Surface fact	Meaning
TUI state	The terminal UI manages scrollback, live tool tails, bottom panes, approval popups, keymaps, editor handoff, notifications, markdown rendering, and resume replay buffering.
App-server transport	App-server can use stdio, websocket, Unix-domain or off/in-process style transports depending on mode.
Initialization gating	Clients may need handshake, auth, experimental capability, or notification settings before full use.
Request scope	App-server requests have serialization scopes: some are global, some are per-thread, and some can be path/thread dependent.
Backpressure	JSON-RPC can return server errors for overload or backpressure rather than blocking forever.
Security	Origin checks, bearer/capability tokens, websocket auth modes, and secret sanitization are part of the app-server contract.
Client APIs	The surface includes filesystem APIs/watchers, command exec, process spawn experiments, fuzzy search, accounts/rate limits, model/provider info, config writes, feedback upload, remote control, realtime audio/text, and thread operations.
Notification mapping	Runtime events become app-server notifications such as turn started/completed, item updates, command approval requests, turn diff updates, token usage, and compaction.

App-server is therefore both a presentation bridge and a runtime entry surface. Modern TUI or exec paths can interact with app-server-style boundaries rather than always calling the old core facade directly.

Error and Retry Taxonomy

Failure	Runtime behavior to remember
Retryable transport	Retries with bounded budget and backoff before final error.
Auth failure	May refresh credentials, request verification, or emit explicit auth error.
Context window	May trigger compaction and retry; not always a fatal user-visible error.
Quota/rate/overload	Distinct error categories help UI choose the message.
Cyber/policy denial	Should be reported as policy refusal, not generic command failure.
Tool parse error	Usually becomes model-visible tool output so the model can correct arguments.
Runtime fatal error	Stops the relevant task and emits an error event.
Cancellation	Drains or aborts stream/tool futures and reports an aborted or cancelled outcome.
App-server JSON-RPC error	Encodes method-level failure such as invalid request, auth, experimental gate, or backpressure.

Operational and Advanced Behavior

Area	Source-reader detail
Bounded queues	Runtime channels and app-server requests cannot be treated as infinite buffers.
Shutdown	Cancellation tokens and task joins prevent leaked background work.
Thread unload	App-server can unload or unsubscribe threads when clients disappear.
Observability	Trace context, W3C propagation, telemetry spans, and analytics decorate submissions and tool calls.
Generated contracts	App-server schemas, TypeScript/Python SDK contract tests, and generated types are part of compatibility.
Multi-agent	Spawned agents, agent job state, depth/limits, inter-agent messages, wait/close/resume, and collab events are first-class.
Code mode	Some tools are only available in specialized modes or nested execution contexts.
Goals and budgets	Thread goals can include state and accounting that outlive a single turn.
Review mode	Review requests enter and exit through protocol events and task flow.
Cloud task support	Cloud/remote task paths add requirements, auth, and operational constraints.

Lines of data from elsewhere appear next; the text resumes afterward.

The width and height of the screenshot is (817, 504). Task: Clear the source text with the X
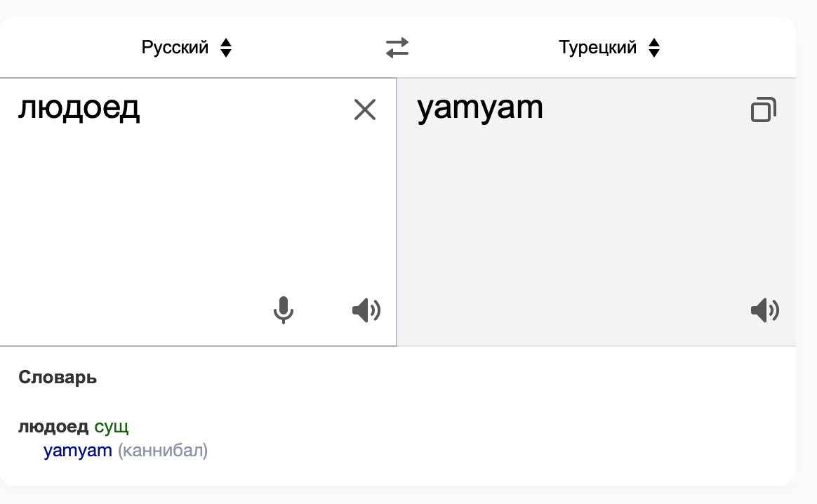pos(365,110)
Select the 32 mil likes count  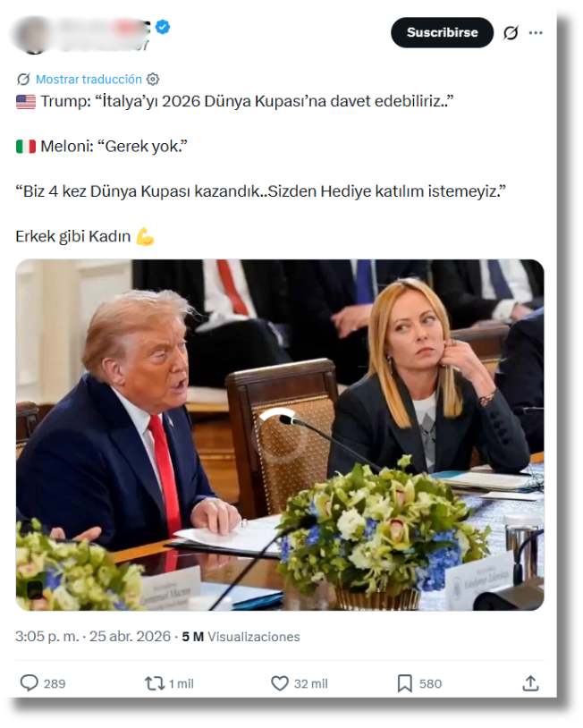point(310,683)
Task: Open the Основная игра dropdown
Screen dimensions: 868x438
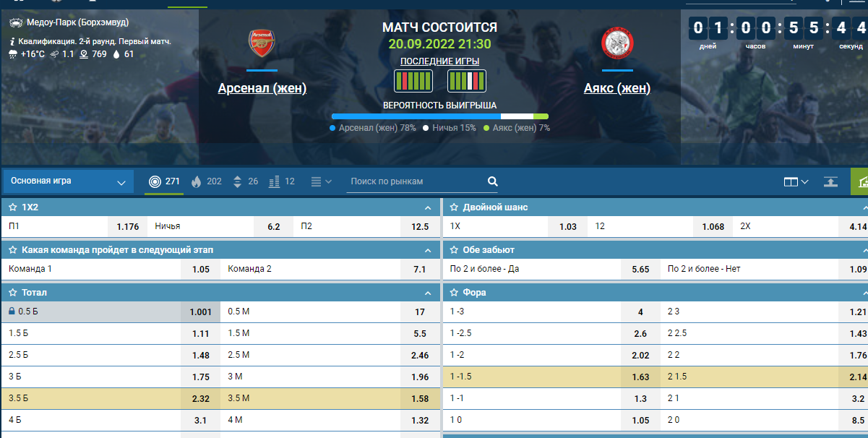Action: pyautogui.click(x=69, y=181)
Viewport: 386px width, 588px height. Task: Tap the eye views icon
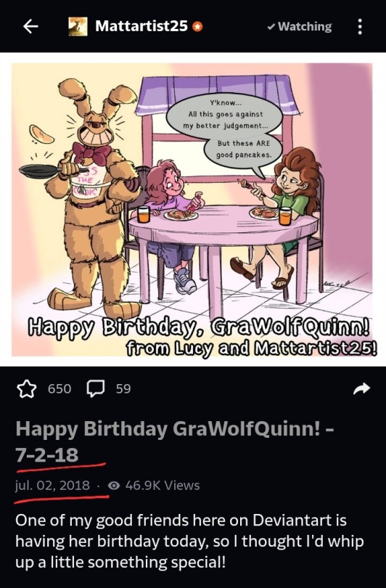(x=114, y=486)
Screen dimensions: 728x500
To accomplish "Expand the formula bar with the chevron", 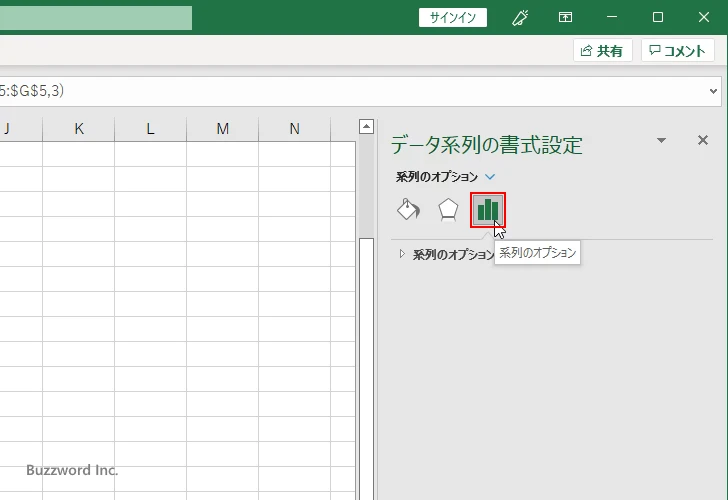I will tap(714, 90).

Source-Grounded Self-Check

You should be able to answer these without opening source:

Why is Submission -> Session -> Event a better shape than one blocking run(prompt) call?
Which settings are turn-scoped, and which imply persistent or managed configuration?
What is the difference between a tool parse failure, sandbox denial, approval denial, stream disconnect, and runtime fatal error?
Why are approval, permission profile, network policy, Guardian, and sandbox separate layers?
Why is app-server more than a thin UI adapter?
What state must survive resume/fork/archive operations?

If any answer feels vague, return to the matching table above before opening source.